Code: RMSE berechnen

rmse <- data.frame(
  model = c("LM altitude", "Voronoi", "IDW", "RF warning"),
  RMSE = c(
    rmse_fun(pts$temp - lm_cv),
    rmse_fun(vor_cv$residual),
    rmse_fun(idw_cv$residual),
    rmse_fun(pts$temp - rf_cv)
  )
)

print(rmse)

Ergebnisdarstellung

Alle Ergebnisraster werden mit gleicher Farbskala dargestellt.

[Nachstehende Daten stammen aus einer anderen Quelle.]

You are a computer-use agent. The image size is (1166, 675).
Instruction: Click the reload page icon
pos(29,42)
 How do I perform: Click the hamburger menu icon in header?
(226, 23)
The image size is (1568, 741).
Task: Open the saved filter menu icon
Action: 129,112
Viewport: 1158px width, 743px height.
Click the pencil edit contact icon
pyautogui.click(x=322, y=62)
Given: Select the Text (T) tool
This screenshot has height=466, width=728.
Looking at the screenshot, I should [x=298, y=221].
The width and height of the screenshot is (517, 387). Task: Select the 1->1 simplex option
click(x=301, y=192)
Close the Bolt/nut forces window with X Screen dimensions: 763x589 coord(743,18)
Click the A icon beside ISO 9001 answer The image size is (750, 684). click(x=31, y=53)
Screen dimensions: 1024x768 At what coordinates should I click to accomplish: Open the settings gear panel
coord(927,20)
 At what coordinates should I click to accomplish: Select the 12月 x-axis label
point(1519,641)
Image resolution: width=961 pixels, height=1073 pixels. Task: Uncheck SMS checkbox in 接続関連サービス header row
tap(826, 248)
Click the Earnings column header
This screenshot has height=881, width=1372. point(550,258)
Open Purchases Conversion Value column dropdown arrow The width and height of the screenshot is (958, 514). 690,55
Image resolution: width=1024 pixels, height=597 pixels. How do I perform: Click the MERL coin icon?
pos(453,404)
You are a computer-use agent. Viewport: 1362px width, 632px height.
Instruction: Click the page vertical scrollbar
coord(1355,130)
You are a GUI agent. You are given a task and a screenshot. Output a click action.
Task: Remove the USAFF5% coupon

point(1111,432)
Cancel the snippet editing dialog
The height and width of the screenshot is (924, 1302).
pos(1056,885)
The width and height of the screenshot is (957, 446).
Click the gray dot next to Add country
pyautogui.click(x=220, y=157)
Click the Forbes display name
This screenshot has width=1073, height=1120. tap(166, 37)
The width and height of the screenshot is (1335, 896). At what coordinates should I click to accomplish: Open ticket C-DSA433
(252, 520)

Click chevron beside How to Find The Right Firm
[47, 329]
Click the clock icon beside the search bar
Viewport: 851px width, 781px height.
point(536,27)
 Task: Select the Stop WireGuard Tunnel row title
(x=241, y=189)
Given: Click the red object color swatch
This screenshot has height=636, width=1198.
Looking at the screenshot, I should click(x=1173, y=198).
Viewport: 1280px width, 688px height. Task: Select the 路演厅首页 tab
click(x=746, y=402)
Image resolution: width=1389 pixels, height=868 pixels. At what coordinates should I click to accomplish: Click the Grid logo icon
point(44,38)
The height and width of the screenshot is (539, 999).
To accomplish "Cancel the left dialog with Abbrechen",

Die Messpunkte werden überlagert.

So sind Muster und Messstützung gleichzeitig sichtbar.

Code: Darstellung

maps <- c(map_vor, map_idw, map_lm, map_rf)
z <- range(c(pts$temp - 1, pts$temp + 1), na.rm = TRUE)

par(mfrow = c(2, 2))

for (i in 1:nlyr(maps)) {
  plot(maps[[i]], range = z, main = names(maps)[i])
  points(pts, pch = 19, cex = 0.8)
}

par(mfrow = c(1, 1))

Ergebnislogik

Voronoi      harte Stationsbereiche
IDW          lokale Nachbarschaft
LM altitude  Höhenbezug
RF warning   datengetriebene Partition

Die Darstellung ist nur die Oberfläche.

Die Aussage steckt in der Modellannahme.

Diskussion

Leitfragen:

Welches Ergebnis zeigt harte Zuständigkeit?
Welches Ergebnis zeigt lokale Nähe?
Welches Ergebnis folgt der Höhe?
Welches Ergebnis wirkt gut, bleibt aber riskant?
Warum reicht RMSE allein nicht?

Schluss

Aus Punktmessungen entsteht kein neutraler Raum.

Dazwischen stehen immer:

Aussagefläche
Modellannahme
Prädiktoren
Validierung
fachliche Plausibilität

Das Skript macht diese Kette minimal sichtbar.